Rationale: Pancreatic fistula occurs as a result of pancreatic duct disruption during acute pancreatitis. An external or pancreatico-cutaneous fistula is defined as a leakage of pancreatic secretion through an abdominal wound or previously inserted drain. If the extravasated pancreatic juice is walled-off by the fibrous or granulation tissue, a pseudocyst is formed. Fistulization of the pancreatic pseudocyst into the different surrounding hollow viscera is reported. However, we present a patient with spontaneous cutaneous fistulization of the pancreatic pseudocyst into the lumbar region successfully treated conservatively. Such an extremely rare presentation is only reported twice and thus highly unexpected during the follow-up of patients after recovery from acute pancreatitis.

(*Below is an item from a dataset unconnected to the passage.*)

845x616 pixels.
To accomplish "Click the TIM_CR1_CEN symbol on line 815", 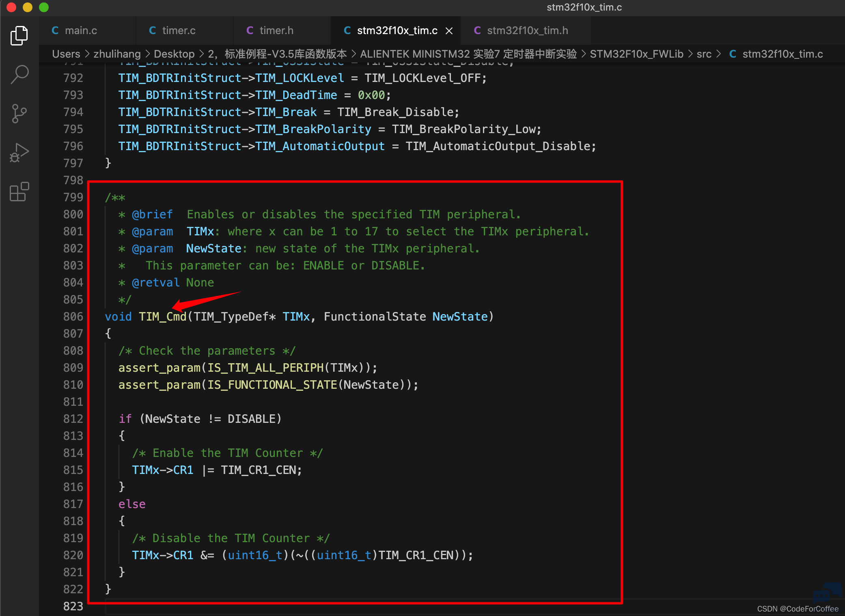I will click(x=260, y=470).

Patient Concerns: The patient presented with 5-days intermittent fever and a tender, fluctuant, and erythematous swelling of the left lumbar paravertebral region with black necrotic skin spot on the top of it.
Diagnoses: Abdominal computed tomography scan revealed retroperitoneal pseudocyst originating from the pancreatic body and tail and extending to the left flank.
Interventions: Incision of the swelling evacuated dark amylase rich fluid. Colostomy disc and bag were applied to collect further spontaneous outflow of pseudocyst content.
Outcomes: Symptoms instantly resolved and the patient was managed conservatively with ambulatory follow-up of the daily volume of fistula discharge. Over the next 37 days daily fistula output gradually reduced to nil with the spontaneous closure of the external skin fistula opening.
Lessons: Frequent follow-ups of patients after severe acute pancreatitis are necessary for early detection and timely successful treatment of pancreatic pseudocysts with such unusual and rare presentation.